Methods: We engineered third-generation anti-BCMA CAR constructs (scFv-4-1BB-CD3ζ) into the pLX307 lentiviral backbone, with or without co-expression of TRAIL or a chimeric TRAIL-CD28 molecule (TRAIL extracellular/transmembrane domain fused to CD28 intracellular domain). Functional assays were performed in MM cell lines, including teclistamab-resistant and NFκB-activated (TRAF3 CRISPR knockout) MM cell lines that were in vitro derived to acquire BCMA-antigen independent relative resistance to TCE and CAR T cells. Co-cultures were performed under standard and exhaustion-inducing conditions (e.g., high tumor burden; E:T = 1:5 and repeated stimulation). Cytotoxicity, CAR-T cells phenotype, and viability were assessed using flow cytometry. Co-cultures with healthy donor PBMCs and normal bone marrow cells were conducted to evaluate off-tumor toxicity. In vivo functional evaluations of these TRAIL engineered CAR were performed in NSG mice that were systemically injected OPM2 TRAF3KO cells (stably transduced with firefly luciferase).

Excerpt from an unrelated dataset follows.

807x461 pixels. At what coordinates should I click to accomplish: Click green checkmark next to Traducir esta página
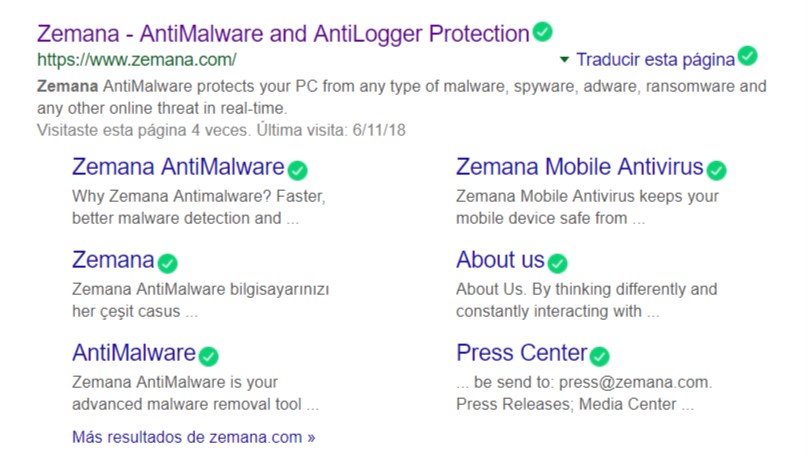(x=747, y=56)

Results: We first evaluated the of role of the death receptors axis and granzymes in mediating anti-BCMA CAR T cells cytolytic activity. To this extent KMS12BM myeloma cell lines were engineered to KO FADD or TRAIL-R2 (DR5) or overexpress Cowpox virus protein CrmA to inhibit caspase 8 downstream of death receptors or overexpress the granzyme B inhibitor Serpin B9. Co-culture studies of these cell lines with anti-BCMA CAR T unarmored or TRAIL-armored cells confirmed the significant contribution of TRAIL to CAR T cell activity since death receptor blockade (in FADD- or TRAIL-R2 KO cells) and similar to granzyme B inhibition, significantly attenuated MM cell death. Consistent with these observations, TRAIL-armored anti-BCMA CAR-T cells exhibited enhanced cytotoxicity against a library of MM cell lines including cells with lower TRAIL-R1/TRAIL-R2 expression. This enhanced activity of the TRAIL armored CAR was also particularly evident under stress conditions such as chronic stimulation and low E:T ratios. This effect extended to teclistamab-resistant and NFκB-activated MM cell lines models where unarmored CAR-T cells showed limited efficacy. Importantly, no cytotoxicity of the TRAIL-armored CAR was observed against healthy PBMCs or bone marrow–resident cells, consistent with their low or absent TRAIL-R1/TRAIL-R2 expression. As anticipated, TRAIL overexpression induced mild CAR T cells fratricide (< 10%) however only at high CAR-T cell culture densities. This fratricide effect was substantially abrogated in anti-BCMA CARs transduced with the TRAIL-CD28 chimera, which also provided CD28-mediated pro-survival signals. TRAIL-CD28–armored CAR-T cells maintained robust BCLxL expression and a favorable phenotypes with enriched naïve and central memory cells. Lastly, the in vivo NSG mice studies, demonstrated that both TRAIL- and TRAIL-CD28–armored CAR-T cells induced superior tumor clearance compared to unarmored CAR-T cells.

Conclusion: TRAIL and TRAIL-CD28 armoring significantly enhances anti-BCMA CAR-T cell efficacy, especially in resistant MM models, through death receptor-mediated tumor killing and CD28-driven survival signaling. These constructs demonstrate activity, supporting their development as next-generation CAR-T therapies.